Water, water everywhere (Instagram by @tio_lroh_photos)

Philadelphia teachers decry district’s $70M curriculum spend

The Philly School District is spending $70 million on a new curriculum some teachers fear isn’t just a waste of time and money, but will be detrimental to learning. What’s wrong with the new materials? They assume all students are at grade level (they’re not, scores back up teachers on this one) and reportedly come with “scripted” lessons that don’t allow for much customization. 

“I think they really intended for it to be the same access for everyone on paper —  and it sounds good on paper,” one teacher told Billy Penn. “But I think you’re going to see the gap widen even more.” 

School District of Philadelphia headquarters at 440 N. Broad St. (Danya Henninger/Billy Penn)

‘Lifting Voices’ celebrates Philly’s rich gospel history

Philadelphia is a city steeped in music, and over the years, many gospel giants have called it home. Charles Albert Tindley, for example, known as the “Grandfather of Gospel.” Marian Anderson, Clara Ward, Sister Rosetta Tharpe. And a brand new contest called “Lifting Voices in Praise” celebrates this rich history. Loosely based on traditional gospel competitions, it’s open to all forms of spiritual music, Jordan Levy reports — and submissions are due this Friday.

Gospel singer Trina Ferge at the 2023 Gospel on Independence showcase, part of the Wawa Welcome America festival. (Tom MacDonald/WHYY)

RECAP: What else happened?

$ = paywalled

• A proposal to create a Pa. private school voucher program is being fast-tracked by Republican legislators now that Democratic Gov. Shapiro split from education unions and expressed his support for the bill. Critics say the move would devastate public schools by diverting limited funds. [Chalkbeat]

• DA Krasner, calling it “every parent’s nightmare,” announced 233 new charges of child sex abuse against a former Philly police officer, now being held without bail. The assaults are thought to have happened at the now-closed Meehan Middle School in Mayfair. [WHYY] 

• RFK Jr. has pulled out of the Moms for Liberty conference, citing a schedule change. The summit is likely to spur protest; teachers called on the Museum of American Revolution to cancel the M4L event it’s hosting. [Wash Examiner/Billy Penn]

• Here’s a new timelapse of the I-95 rebuild, showing the construction of the foam glass patch from the ground up. [YouTube/Billy Penn]

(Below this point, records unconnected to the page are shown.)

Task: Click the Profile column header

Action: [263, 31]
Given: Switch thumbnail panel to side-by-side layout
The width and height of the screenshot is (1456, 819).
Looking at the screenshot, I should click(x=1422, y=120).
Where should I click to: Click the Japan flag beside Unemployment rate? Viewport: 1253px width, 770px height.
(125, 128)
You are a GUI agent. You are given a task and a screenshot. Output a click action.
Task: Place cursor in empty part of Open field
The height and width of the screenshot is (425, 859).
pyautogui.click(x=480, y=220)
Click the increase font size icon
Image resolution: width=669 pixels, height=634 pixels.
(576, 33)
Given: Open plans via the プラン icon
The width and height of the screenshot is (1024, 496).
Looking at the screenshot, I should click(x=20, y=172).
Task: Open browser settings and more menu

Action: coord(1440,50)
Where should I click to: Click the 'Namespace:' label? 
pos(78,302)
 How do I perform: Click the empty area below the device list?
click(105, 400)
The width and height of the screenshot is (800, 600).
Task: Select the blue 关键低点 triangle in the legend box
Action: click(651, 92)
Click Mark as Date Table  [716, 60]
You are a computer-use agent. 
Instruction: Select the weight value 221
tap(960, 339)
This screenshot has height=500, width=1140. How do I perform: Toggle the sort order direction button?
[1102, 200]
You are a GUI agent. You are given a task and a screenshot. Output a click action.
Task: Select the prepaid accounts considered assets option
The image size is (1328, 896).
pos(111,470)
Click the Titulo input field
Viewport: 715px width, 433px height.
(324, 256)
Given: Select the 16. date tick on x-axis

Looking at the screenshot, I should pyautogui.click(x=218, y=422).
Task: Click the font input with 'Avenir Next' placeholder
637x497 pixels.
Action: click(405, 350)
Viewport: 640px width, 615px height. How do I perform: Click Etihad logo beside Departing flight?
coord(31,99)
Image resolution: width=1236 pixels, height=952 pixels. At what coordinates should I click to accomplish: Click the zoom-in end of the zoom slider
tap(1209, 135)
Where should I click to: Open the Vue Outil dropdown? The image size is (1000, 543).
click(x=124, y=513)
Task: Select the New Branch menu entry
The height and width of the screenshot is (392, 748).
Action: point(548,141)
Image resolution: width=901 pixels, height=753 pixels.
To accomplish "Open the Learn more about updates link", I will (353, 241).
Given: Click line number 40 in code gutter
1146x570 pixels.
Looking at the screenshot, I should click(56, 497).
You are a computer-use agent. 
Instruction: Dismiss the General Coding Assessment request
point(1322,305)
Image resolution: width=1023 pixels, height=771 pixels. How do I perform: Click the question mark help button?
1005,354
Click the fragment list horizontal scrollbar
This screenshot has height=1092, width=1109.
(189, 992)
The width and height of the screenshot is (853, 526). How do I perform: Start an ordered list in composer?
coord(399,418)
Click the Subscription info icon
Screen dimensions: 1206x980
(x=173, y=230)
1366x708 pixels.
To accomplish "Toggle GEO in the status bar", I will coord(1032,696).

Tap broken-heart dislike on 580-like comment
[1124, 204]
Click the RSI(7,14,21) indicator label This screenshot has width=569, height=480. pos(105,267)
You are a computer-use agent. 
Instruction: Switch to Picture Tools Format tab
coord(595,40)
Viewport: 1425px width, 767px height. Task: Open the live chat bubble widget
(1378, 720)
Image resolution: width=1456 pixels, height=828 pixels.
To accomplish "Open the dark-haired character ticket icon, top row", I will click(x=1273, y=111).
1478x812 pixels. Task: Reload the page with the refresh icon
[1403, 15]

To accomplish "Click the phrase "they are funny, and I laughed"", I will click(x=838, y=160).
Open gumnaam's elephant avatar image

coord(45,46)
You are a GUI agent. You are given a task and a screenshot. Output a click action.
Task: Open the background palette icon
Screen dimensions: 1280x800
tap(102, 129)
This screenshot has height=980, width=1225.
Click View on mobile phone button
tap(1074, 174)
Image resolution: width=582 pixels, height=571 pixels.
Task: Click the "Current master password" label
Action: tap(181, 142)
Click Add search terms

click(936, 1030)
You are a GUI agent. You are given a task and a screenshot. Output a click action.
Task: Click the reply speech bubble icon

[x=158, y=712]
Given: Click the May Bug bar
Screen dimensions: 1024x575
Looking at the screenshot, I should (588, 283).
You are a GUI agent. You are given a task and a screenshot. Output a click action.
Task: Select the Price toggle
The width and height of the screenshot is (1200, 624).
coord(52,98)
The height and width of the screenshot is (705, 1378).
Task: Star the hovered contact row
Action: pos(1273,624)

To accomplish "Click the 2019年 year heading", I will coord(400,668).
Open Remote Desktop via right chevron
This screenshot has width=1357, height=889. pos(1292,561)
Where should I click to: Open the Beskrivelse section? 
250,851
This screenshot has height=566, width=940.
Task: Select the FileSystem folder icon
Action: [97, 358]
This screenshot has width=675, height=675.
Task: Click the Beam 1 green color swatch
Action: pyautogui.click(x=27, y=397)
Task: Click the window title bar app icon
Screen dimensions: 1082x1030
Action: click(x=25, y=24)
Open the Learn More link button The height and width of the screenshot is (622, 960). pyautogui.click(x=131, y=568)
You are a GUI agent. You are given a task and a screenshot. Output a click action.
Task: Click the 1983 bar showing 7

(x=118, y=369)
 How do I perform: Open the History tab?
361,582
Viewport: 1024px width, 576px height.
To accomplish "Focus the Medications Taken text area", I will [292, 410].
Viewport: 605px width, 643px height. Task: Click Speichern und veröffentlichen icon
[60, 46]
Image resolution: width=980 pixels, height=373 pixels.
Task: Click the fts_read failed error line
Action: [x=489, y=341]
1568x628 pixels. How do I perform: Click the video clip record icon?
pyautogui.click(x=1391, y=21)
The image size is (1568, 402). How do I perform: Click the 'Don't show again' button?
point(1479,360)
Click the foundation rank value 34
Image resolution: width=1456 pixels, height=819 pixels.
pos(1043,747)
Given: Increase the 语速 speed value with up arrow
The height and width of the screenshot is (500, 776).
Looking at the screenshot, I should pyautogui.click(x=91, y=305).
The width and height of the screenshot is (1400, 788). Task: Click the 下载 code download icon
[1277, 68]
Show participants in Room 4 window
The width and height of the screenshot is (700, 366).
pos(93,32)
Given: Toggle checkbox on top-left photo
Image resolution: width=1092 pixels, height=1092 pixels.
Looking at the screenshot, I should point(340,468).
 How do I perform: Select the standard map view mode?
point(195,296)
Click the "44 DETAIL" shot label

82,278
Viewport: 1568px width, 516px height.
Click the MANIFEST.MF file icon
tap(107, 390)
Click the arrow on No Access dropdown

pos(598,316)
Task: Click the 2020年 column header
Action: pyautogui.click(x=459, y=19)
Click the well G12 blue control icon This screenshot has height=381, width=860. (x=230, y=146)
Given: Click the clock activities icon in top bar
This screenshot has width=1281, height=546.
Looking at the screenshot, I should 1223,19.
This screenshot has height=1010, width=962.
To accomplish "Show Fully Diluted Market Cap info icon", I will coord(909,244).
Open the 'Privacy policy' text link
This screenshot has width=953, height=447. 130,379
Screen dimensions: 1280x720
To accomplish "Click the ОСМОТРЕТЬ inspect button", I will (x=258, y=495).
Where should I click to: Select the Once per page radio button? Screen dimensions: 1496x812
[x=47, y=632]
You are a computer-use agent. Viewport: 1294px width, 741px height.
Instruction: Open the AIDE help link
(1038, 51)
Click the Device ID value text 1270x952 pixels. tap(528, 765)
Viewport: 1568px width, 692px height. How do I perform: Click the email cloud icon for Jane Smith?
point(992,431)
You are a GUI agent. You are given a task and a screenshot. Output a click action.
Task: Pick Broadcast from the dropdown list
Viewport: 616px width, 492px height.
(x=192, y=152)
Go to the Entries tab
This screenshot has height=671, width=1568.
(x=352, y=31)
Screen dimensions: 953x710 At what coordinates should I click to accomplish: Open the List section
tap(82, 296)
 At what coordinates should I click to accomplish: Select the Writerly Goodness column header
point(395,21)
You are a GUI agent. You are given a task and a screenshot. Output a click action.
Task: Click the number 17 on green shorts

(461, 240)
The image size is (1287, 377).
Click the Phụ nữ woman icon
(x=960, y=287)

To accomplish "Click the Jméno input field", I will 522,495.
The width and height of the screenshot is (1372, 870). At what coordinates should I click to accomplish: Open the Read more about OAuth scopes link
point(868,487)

• A Philly native will replace Tucker Carlson at Fox News’s primetime spot. Jesse Watters, a Penn Charter grad, has been at the network two decades. He’s urged audiences to “ambush” Fauci and suggested Fetterman wanted to “castrate” young schoolchildren. [PhillyVoice]

• Another, very different new on-screen role for a Philadelphian: David Corenswet, born and raised in the city, has been tapped to play Superman in the next DC Studios movie. [Yahoo]

• Think the Phillies have been disappointing? At least we’re not the Mets, who have one of the biggest payrolls in baseball but are way back in the wild card race. [Billy Penn]

• Philly has fewer diners than it used to (RIP Little Pete’s), but there are still quite a few around the city, as this handy map shows. [Eater]

Weekly brief on gun violence prevention (with PCGVR)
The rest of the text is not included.